Matt Stevens, one of the more interesting members of the front-row union, put in a media appearance yesterday and was his usual entertaining self. Yes, he talked about weird scrummy things – binding, engagement, the "timing across the gap", that sort of stuff – but he also discussed singing (he is a fine vocalist) and his success in "eat-all" competitions, which has something to do with the consumption of large volumes of confectionery. "You really don't want to take me on at that," he said, a trifle threateningly. He is not, however, an intellectual adventurer like his rival props in the Scotland squad. Euan Murray is, as we know from his refusal to play on the Sabbath, an evangelical Christian of the most enthusiastic kind. His fellow tight head Geoff Cross takes what might be called a more scientific view of creation. Their tête-à-têtes, according to insiders, would leave a Rowan Williams-Richard Dawkins debate for dead, so to speak. Only one of these men can play against Stevens on Saturday, though. Will it be Euan "the saint" Murray, or Geoff "not so holy" Cross?

Boozing Boks get caught up in fern feud

This World Cup has been too disciplined for its own good, leaving aside England's one solitary after-dark expedition in Queenstown, so it comes as a relief to discover that the South Africans are up for mischief. A group of Springboks ran off with an All Black-style "silver fern" plaque from a bar in Matamata and were chased down the street by Gail Bailey, the enraged owner.

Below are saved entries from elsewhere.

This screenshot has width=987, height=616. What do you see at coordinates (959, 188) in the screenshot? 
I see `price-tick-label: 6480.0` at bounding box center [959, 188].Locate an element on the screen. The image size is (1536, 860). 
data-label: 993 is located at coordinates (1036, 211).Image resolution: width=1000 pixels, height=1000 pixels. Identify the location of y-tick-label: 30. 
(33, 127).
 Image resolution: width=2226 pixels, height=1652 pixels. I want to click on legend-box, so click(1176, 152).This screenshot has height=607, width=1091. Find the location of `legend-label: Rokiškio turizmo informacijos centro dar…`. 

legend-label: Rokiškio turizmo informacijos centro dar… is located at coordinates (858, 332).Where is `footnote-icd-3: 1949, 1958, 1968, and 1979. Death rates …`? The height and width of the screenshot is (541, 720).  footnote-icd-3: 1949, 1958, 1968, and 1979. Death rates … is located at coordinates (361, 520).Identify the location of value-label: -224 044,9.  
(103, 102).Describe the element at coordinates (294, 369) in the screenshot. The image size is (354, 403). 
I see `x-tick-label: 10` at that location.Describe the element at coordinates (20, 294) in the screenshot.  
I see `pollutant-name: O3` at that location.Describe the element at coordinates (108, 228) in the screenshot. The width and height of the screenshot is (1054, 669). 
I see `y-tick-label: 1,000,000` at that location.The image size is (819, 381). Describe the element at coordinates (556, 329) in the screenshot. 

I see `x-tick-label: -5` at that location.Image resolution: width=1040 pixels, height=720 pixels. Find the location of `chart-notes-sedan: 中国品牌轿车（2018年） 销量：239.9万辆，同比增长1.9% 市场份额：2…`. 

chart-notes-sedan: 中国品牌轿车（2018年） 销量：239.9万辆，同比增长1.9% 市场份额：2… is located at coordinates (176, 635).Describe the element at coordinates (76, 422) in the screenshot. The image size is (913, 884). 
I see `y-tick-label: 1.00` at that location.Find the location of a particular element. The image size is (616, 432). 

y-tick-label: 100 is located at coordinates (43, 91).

The good Mrs Bailey read them the riot act, the players handed back what didn't belong to them – and then offered to sign it for charity. It is thought the local Pohlen Hospital will do rather well out of the incident.

Ticket target in sight as hotels get real

Numbers, numbers. Rugby World Cup organisers are now confident of hitting their ticket-sale target of 1.35m now that 763,000 spectators have watched the first three rounds of pool matches. Not that they should be at all blasé about this: prices for the knock-out games will rise steeply, and as the neighbouring Australians discovered to their acute embarrassment while hosting the 2003 tournament, it is impossible to fleece all of the people all of the time (that year's big quarter-final between New Zealand and South Africa in Melbourne was a marketing catastrophe). And while we're on the subject of pricing, there are plenty of hotels in this country slashing their room rates after talking silly money ahead of the competition. One Auckland establishment has been forced to lop around £400 off the per-night figure they were charging in June; another has settled for a mere 50 per cent drop. Tragic, you'll agree.